Syria Besieged Middle East Civil War
A boy looks on while residents inspect a damaged building in the rebel-held city of Douma, a suburb of Damascus, Syria, February 27. Thousands may have died of starvation in deliberate sieges that have affected almost half a million people, the U.N. said on Monday. Bassam Khabieh/Reuters

The various actors in the Syrian civil war may have left thousands of people to die of starvation in deliberate sieges that have affected almost half a million people, the United Nations human rights chief said on Monday.

"The deliberate starvation of people is unequivocally forbidden as a weapon of warfare. By extension, so are sieges, which deprive civilians of essential goods such as food," Zeid Ra'ad Al Hussein said. "Thousands of people may have starved to death."

In the Syrian city of Madaya, where citizens are surrounded by the forces of Syrian President Bashar al-Assad and Lebanese Shiite militant group Hezbollah, aid workers have reported that dozens of malnourished children and elderly have died. Hussein's estimate is far higher than what has been reported previously.

Hussein was addressing the U.N. Human Rights Council's annual session. He said that approximately 480,000 people were "currently trapped in besieged towns and villages in Syria—and have been, in some cases for years."

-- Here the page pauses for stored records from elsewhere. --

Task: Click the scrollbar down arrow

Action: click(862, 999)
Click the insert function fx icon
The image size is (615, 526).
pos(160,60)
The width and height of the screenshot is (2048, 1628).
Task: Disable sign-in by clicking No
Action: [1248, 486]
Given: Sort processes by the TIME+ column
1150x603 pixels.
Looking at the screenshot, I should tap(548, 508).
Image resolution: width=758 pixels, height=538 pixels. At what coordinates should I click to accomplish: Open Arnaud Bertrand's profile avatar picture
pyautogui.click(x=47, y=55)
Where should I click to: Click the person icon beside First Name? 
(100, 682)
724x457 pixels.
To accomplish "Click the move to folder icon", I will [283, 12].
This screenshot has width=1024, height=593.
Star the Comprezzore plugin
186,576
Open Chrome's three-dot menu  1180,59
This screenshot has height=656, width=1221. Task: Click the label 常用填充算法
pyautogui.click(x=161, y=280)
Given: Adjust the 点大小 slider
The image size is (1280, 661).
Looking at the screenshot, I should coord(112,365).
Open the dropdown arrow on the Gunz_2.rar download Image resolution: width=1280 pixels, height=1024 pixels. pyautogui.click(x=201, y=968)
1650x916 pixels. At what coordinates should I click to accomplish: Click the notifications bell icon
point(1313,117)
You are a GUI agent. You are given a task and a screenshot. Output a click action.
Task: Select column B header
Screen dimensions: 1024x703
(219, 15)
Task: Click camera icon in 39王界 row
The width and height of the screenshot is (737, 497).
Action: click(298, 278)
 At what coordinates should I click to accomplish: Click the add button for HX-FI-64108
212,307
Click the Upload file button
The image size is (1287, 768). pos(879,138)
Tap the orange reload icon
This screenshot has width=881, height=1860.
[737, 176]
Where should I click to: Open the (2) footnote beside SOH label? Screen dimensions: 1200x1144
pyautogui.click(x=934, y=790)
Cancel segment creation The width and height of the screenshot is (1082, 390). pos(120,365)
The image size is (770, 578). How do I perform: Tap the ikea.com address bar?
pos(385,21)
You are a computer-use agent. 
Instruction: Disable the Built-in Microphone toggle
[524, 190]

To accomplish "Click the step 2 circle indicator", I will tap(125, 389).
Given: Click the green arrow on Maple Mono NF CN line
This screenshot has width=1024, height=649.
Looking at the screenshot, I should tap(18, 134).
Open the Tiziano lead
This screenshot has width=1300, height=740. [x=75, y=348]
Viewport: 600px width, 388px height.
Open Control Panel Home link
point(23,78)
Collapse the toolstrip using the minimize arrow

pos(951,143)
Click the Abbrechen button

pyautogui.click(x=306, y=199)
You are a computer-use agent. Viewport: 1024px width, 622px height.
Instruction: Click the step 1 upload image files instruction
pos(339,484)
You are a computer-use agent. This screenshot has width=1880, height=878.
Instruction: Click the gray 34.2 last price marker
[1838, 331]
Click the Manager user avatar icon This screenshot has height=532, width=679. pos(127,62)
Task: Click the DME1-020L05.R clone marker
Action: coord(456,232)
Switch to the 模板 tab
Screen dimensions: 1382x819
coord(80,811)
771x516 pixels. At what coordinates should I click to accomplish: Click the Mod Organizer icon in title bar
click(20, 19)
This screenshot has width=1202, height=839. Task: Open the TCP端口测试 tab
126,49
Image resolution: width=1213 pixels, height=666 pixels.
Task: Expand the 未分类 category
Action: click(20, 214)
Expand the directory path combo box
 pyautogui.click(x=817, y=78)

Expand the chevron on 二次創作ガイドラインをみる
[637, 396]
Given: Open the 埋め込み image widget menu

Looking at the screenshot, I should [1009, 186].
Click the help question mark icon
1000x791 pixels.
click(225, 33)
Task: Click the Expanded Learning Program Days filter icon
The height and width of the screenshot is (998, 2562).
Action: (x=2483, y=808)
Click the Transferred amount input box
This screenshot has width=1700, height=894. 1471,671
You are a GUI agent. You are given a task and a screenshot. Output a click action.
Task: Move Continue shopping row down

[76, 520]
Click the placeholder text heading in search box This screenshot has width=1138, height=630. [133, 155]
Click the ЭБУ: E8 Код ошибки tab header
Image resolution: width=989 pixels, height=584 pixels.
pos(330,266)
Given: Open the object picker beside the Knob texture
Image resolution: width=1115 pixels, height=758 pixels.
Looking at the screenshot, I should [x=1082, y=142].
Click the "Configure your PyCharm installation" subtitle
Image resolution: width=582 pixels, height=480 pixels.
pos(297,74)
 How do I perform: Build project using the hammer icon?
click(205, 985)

His comments were made as the global body prepared to deliver aid to approximately 150,000 Syrians as a U.S.-Russian truce implemented on Saturday continues to hold. The U.N. hopes to help some 1.7 million people by the end of March, in a truce that includes Assad's forces and rebel groups bar the Islamic State militant group (ISIS) and the Al-Qaeda-affiliated Nusra Front.

"Neighborhoods, schools and packed marketplaces have been hit by tens of thousands of air strikes, thousands of barrel bombs have been thrown out of helicopters onto streets and homes," he said, adding that some actors "are targeting medical units deliberately, or with reckless disregard."

Hundreds of thousands of people remain trapped by government forces, rebels and ISIS in a number of areas in Syria such as East Ghouta, Deraa and Deir Ezzor. The five-year conflict has killed or injured more than a tenth of Syria's entire population, according to a recent report by the Syrian Center for Policy Research, which estimated that 470,000 people have died as a direct or indirect result of the fighting, and 1.9 million have been wounded.